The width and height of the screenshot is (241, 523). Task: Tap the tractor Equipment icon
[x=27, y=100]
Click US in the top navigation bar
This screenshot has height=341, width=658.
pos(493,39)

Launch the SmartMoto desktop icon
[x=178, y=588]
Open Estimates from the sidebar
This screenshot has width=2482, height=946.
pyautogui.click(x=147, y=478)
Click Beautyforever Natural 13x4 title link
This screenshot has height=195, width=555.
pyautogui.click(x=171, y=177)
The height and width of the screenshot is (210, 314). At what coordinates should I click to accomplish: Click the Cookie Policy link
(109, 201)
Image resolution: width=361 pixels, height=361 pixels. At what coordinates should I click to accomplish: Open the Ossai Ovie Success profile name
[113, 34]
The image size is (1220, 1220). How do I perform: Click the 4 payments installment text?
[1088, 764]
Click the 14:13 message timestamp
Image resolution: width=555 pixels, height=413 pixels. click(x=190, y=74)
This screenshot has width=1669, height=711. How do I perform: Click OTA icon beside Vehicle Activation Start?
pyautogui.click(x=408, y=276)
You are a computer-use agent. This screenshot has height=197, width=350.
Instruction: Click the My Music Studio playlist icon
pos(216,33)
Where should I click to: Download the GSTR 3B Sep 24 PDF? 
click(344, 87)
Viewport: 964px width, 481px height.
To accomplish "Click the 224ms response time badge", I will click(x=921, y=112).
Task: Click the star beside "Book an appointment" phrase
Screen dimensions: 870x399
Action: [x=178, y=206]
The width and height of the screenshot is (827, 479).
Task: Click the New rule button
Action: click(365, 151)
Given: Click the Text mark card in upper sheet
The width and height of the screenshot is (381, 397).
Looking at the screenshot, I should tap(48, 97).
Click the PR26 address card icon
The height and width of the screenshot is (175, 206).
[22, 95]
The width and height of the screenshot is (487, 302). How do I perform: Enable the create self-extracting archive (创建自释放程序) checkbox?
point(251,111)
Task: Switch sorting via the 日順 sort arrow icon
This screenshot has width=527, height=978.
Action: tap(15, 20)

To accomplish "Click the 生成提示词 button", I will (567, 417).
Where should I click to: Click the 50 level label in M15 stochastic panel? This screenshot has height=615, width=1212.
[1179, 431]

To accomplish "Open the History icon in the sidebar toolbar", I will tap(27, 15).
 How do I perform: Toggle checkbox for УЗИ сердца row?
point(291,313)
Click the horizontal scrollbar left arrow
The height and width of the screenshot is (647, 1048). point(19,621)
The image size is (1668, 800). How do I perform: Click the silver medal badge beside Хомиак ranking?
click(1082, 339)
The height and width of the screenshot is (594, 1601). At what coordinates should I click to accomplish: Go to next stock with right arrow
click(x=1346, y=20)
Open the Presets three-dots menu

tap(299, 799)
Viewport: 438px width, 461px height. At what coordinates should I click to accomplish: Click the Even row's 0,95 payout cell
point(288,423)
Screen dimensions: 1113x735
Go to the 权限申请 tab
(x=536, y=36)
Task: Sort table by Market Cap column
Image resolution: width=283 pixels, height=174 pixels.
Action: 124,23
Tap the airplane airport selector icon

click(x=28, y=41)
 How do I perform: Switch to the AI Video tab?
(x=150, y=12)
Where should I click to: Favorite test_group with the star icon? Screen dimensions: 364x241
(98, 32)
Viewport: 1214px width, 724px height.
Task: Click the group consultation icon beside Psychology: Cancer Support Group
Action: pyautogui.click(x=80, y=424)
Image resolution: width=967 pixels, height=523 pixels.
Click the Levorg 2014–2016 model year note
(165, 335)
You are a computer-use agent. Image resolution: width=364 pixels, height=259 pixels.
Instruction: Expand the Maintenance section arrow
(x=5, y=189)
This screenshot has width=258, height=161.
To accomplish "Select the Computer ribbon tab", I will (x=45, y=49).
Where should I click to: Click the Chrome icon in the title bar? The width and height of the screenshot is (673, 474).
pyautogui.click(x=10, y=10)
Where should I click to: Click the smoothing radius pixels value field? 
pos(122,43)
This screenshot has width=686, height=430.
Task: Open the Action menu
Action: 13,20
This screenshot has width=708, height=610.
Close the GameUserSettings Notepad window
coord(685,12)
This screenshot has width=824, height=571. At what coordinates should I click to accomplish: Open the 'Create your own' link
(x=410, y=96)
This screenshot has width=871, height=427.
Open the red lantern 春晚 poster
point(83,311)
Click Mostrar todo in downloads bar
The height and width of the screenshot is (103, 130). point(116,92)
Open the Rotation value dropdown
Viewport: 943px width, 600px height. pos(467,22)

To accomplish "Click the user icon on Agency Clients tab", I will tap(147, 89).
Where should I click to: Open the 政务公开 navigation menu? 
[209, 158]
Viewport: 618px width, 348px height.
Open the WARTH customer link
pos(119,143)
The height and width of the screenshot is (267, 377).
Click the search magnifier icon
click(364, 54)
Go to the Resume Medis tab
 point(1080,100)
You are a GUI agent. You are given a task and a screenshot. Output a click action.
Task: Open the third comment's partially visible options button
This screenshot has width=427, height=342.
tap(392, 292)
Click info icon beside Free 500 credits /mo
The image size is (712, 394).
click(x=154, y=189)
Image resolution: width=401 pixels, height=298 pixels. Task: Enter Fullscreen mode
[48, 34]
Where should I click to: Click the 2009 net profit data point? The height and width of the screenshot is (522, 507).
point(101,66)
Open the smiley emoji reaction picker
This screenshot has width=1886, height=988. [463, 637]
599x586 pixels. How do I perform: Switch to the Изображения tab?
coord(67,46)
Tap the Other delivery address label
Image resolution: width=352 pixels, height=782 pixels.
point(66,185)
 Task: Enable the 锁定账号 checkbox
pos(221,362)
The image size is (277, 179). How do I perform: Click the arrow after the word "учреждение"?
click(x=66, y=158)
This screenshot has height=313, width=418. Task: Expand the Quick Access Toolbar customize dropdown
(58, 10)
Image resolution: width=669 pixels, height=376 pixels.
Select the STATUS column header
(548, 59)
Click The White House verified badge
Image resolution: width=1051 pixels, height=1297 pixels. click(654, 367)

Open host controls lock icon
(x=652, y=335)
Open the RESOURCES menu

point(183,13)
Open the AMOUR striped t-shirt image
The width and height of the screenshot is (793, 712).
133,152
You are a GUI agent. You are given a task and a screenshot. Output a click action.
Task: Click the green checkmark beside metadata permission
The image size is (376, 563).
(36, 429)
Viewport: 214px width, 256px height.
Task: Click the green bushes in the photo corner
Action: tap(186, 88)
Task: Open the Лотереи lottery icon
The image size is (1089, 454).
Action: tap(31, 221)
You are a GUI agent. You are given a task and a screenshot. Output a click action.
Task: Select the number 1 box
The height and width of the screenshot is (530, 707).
:::
§ **TASK PROMPT**:
Repeat, word for word, every line from the line that contains "Task: Select the number 1 box" to the end of the entries; include both of those lines and no others.

§ **ANSWER FOR THE TASK**:
Task: Select the number 1 box
The height and width of the screenshot is (530, 707).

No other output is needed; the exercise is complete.